For months, it's been at or near the top of the app store download lists. And estimates peg it's U.S. userbase at more than 100 million and growing.
Digital parents are right to have concerns about the network. There's been plenty of news coverage about the danger of viral TikTok challenges or political fears over the app's data collection habits. But it's also home to powerful communities of people gathering around shared interests.
And one that's especially useful for parents is ... well ... parenting.
Countless certified family therapists and parent coaches have found a home on the app, using it to spread their advice to people who they may otherwise never meet, many far beyond their traditional reach.

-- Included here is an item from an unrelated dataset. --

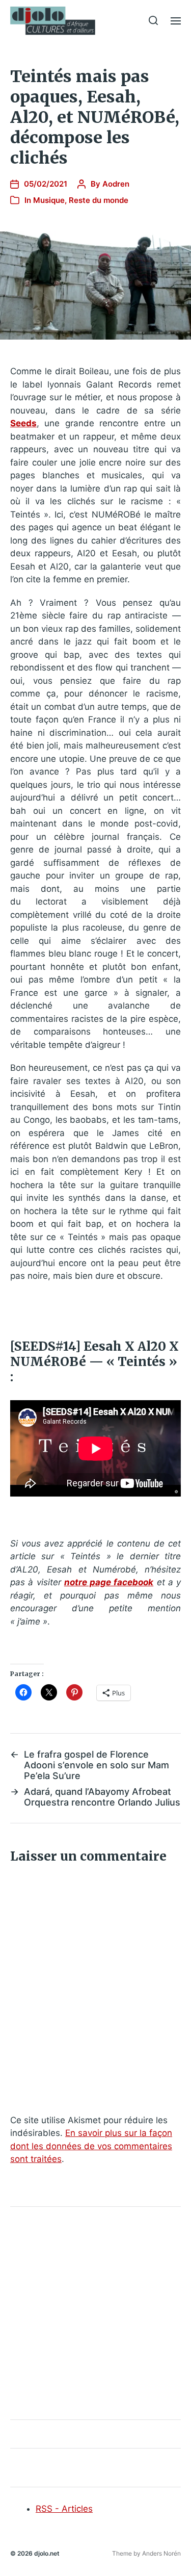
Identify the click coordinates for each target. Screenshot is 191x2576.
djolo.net (47, 2553)
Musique (49, 200)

Rachael Rogers is one of them.
A certified parent coach herself, she's built an audience of more than a million followers for her account: @TheConsiderateMomma.
“My goal is to focus on the parent and helping them create a secure attachment so that they're able to show up with understanding and love and support and compassion," Rogers told WFAA.
Rogers' content focuses on helping parents rethink their approach, complete with countless examples of methods parents can use to defuse conflict, set boundaries and connect with their kids.
Same with Sean Donohue. He was working in the field for more than a decade before creating his TikTok videos under the handle @the.family.coach.
"The biggest surprise for me has been the response, and not just in the amount of followers, but in the comments," Donohue said. "Parents will write me and say they're really being the best version of themselves. You're showing me a different way. That's really cool and special to be a part of something like that."
These creators are active on other social networks as well. But they say TikTok's algorithm is uniquely successful for their content. The likes, comments and shares from parents in particular boost their content, creating an almost infinite loop of similar content.
But fair warning: Not all creators are created equal.
While many of them are licensed professionals or have a long background in the field, many don't. So it's worth the time and effort to check out a creator's bio or visit their website to validate their expertise. For the legitimate experts, they often see TikTok as a tool they can use to spread good parenting advice and expand their reach.
“It's really just a platform for me to help people, help people to grow in parenting," Donohue said. "And it is a helpful tool in my business.”
"I would never be able to reach this many people just in person," Rogers said. "So, I love that this has expanded my reach not just to my own nation but internationally, and allowed me to educate and empower parents all over the world.